RECORDS FOR THE EXERCISE =>
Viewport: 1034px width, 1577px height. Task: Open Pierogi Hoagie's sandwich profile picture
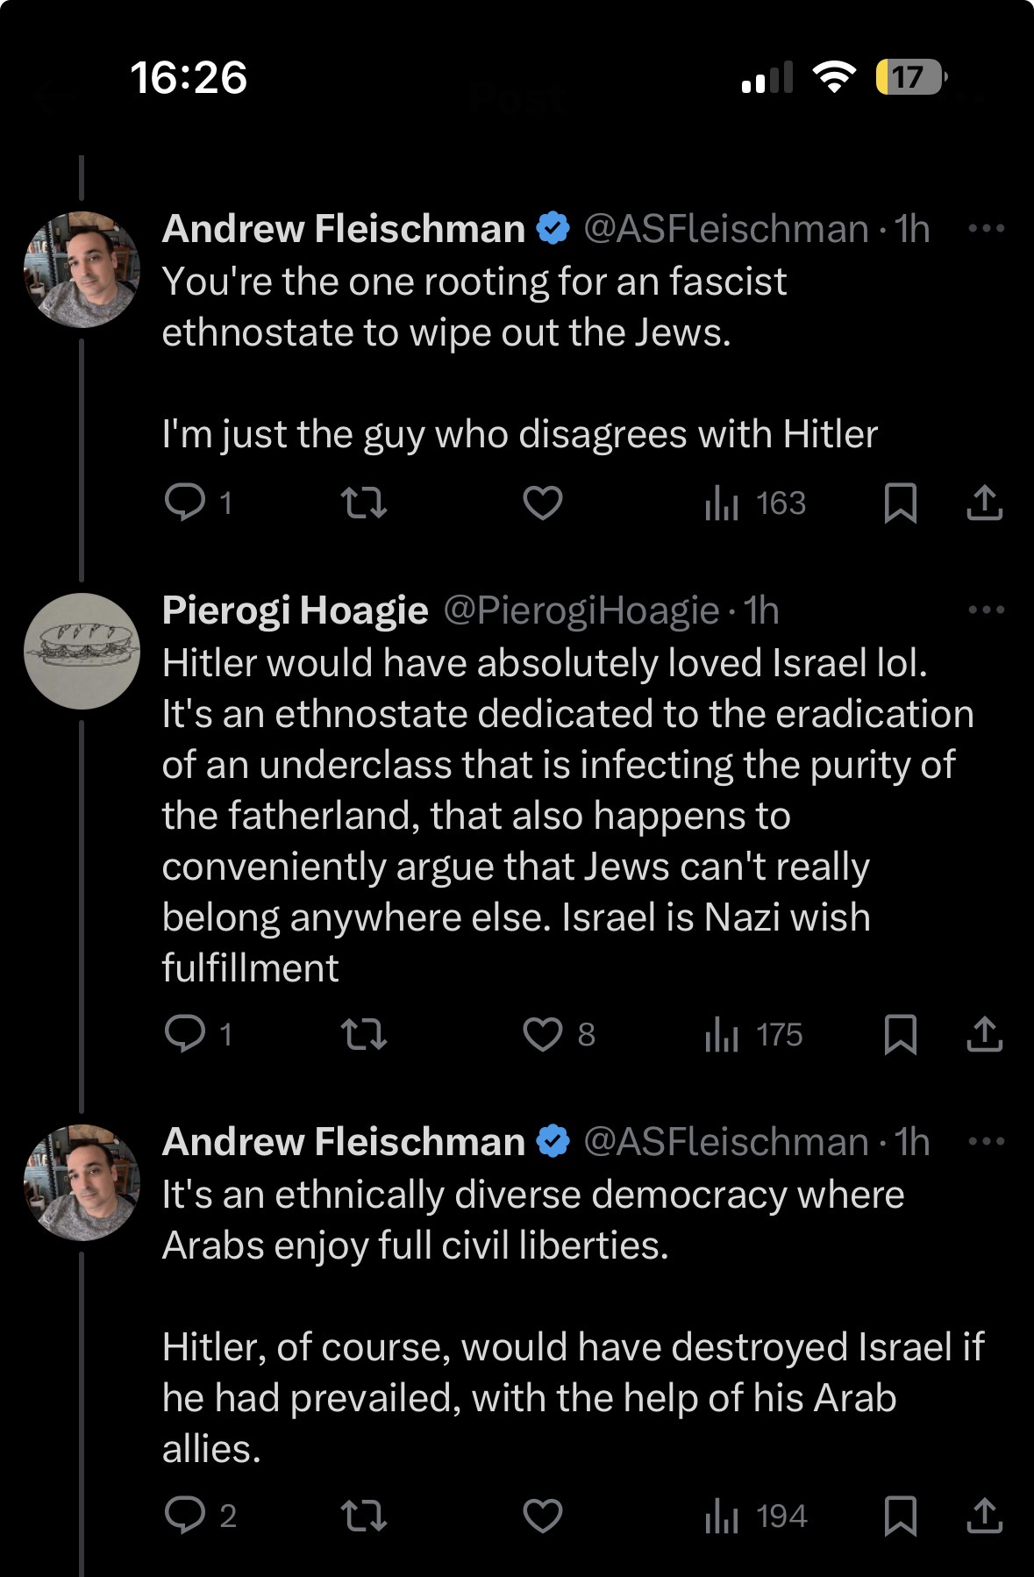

---

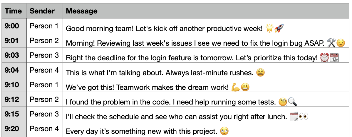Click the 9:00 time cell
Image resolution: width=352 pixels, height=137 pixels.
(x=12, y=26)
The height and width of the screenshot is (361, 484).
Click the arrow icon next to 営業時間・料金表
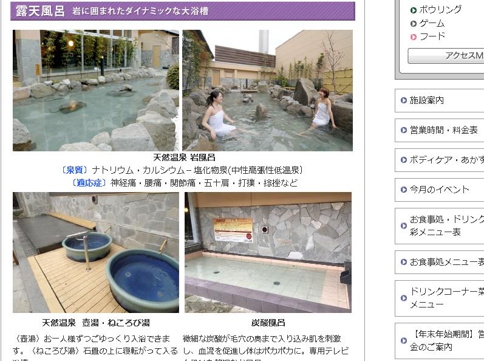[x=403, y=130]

...

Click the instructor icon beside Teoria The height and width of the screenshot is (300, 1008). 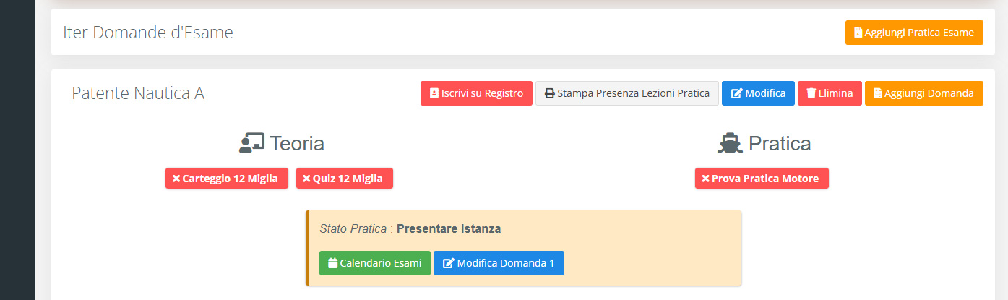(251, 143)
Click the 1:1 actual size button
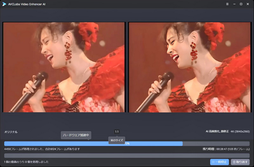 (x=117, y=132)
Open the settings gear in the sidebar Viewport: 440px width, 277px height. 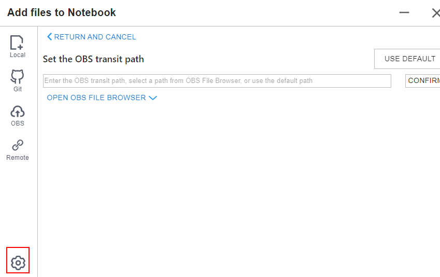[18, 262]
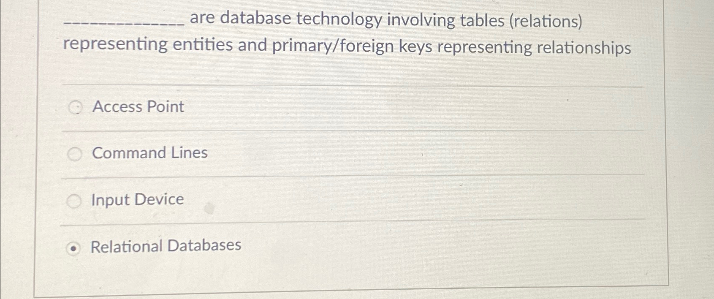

WHAT YOU HAVE TO DO => Format the rows from the line with "The height and width of the screenshot is (361, 484)." to the line with "[x=403, y=130]" as a JSON list of strings, one string per line, with blank lines left out. Leave the pictures out of your answer.

WORKED SOLUTION =>
[
  "The height and width of the screenshot is (361, 484).",
  "Click the arrow icon next to 営業時間・料金表",
  "[x=403, y=130]"
]